The House of Commons defence committee in its 91 page report looking at ‘the security of 5G’, said that its “inquiry found that there is clear evidence of collusion between Huawei and the Chinese state, which supports the decision to remove them from the UK’s networks.”
And it wants the British government to speed up the removal of Huawei equipment from British networks, and also encourage the development of industrial capability in the UK, as well as bring in other tech vendors.
The British government in July officially ordered British mobile operators to remove all Huawei equipment from 5G networks within seven years (by 2027).
It also banned British operators from buying Huawei equipment from the end of this year.
But the committee wants the government to order the removal of all Huawei kit by 2025.
“The UK’s closest allies within Five Eyes originally embarked on a policy at odds with the UK’s and the Government should have considered the potential damage to key alliances,” said the MPs. “The Committee conclude that this alone is enough of a concern to begin removing Huawei from the UK’s 5G network.”
Besides the Five Eyes intelligence sharing alliance, the MPs want the government to support a proposal of a D10 alliance, made up of the world’s ten largest democracies, to provide alternatives to Chinese technology and to combat the technological dominance of authoritarian states.
“Our inquiry found that there is clear evidence of collusion between Huawei and the Chinese state, which supports the decision to remove them from the UK’s networks,” the committee said. “The designation of Huawei as a high-risk vendor by the UK Government is appropriate and completely justified with the correct steps being taken to remove them from the UK’s 5G.”
It said that it is currently satisfied that Huawei continues to be “sufficiently distanced from sensitive defence and national security sites.”
“The West must urgently unite to advance a counterweight to China’s tech dominance,” said chair of the defence committee, Tobias Ellwood MP. “We must not surrender our national security for the sake of short-term technological development.

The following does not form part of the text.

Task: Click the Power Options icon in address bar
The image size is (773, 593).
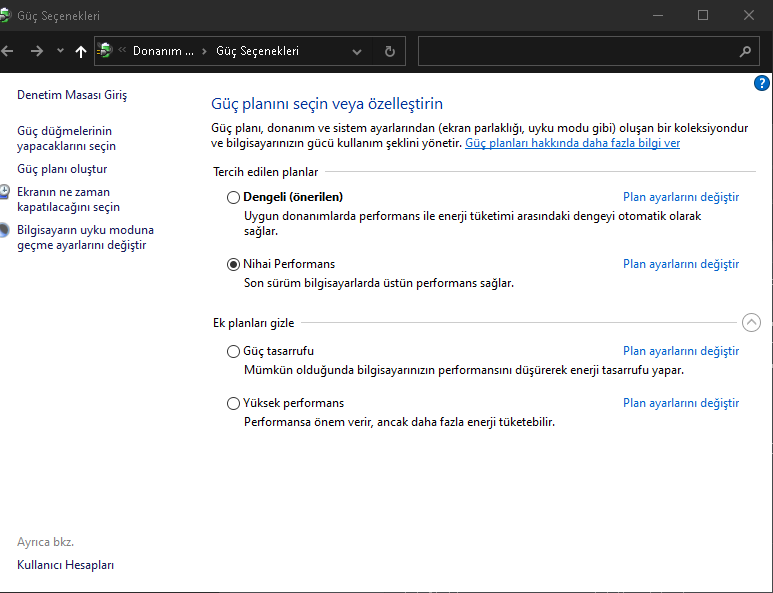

This is a false and wholly unnecessary trade off.”
“A new D10 alliance, that unites the world’s ten strongest democracies, would provide a viable alternative foundation to the technological might of authoritarian states, whose true motives are, at times, murky,” said Ellwood. “Democracies the world over are waking up to the dangers of new technology from overseas, that could inadvertently provide hostile states access to sensitive information through the backdoor.”
“The Government’s decision earlier this year was a step in the right direction,” he added. “However, current regulations are porous, and legislation lacks teeth, continuing to allow telecoms companies to prioritise profit over the public and the nations’ security.
“Thankfully, Huawei, and the risks that foreign technology pose to our national security, have garnered much-needed and long-overdue attention in recent months,” said Ellwood. “The Government must ensure that legislation is airtight, leaving no room for companies to slip through the cracks. Enacting the Telecoms Security Bill by the end of this year is imperative, as this will bring regulations up to date.”
Huawei responded and told the BBC “this report lacks credibility as it is built on opinion rather than fact.”
“We’re sure people will see through these accusations of collusion and remember instead what Huawei has delivered for Britain over the past 20 years,” a spokesman for the company reportedly said.
But there is no disguising this is yet another blow for the Chinese vendor, hoping to sell its equipment in other European countries.
Last week the UK’s Huawei Cyber Security Evaluation Centre (HCSEC), which is an Huawei oversight board to oversee the use of foreign products, alleged the Chinese vendor had failed to adequately tackle previously flagged security flaws.
It should be noted that the House of Commons defence committee based its findings on the testimony of academics, cyber-security experts and telecom industry insiders, among others. These included some long-term critics of the company.
Hauwei’s executives did not testify before the defence committee, the BBC reported, although they did appear before a separate parliament committee in July.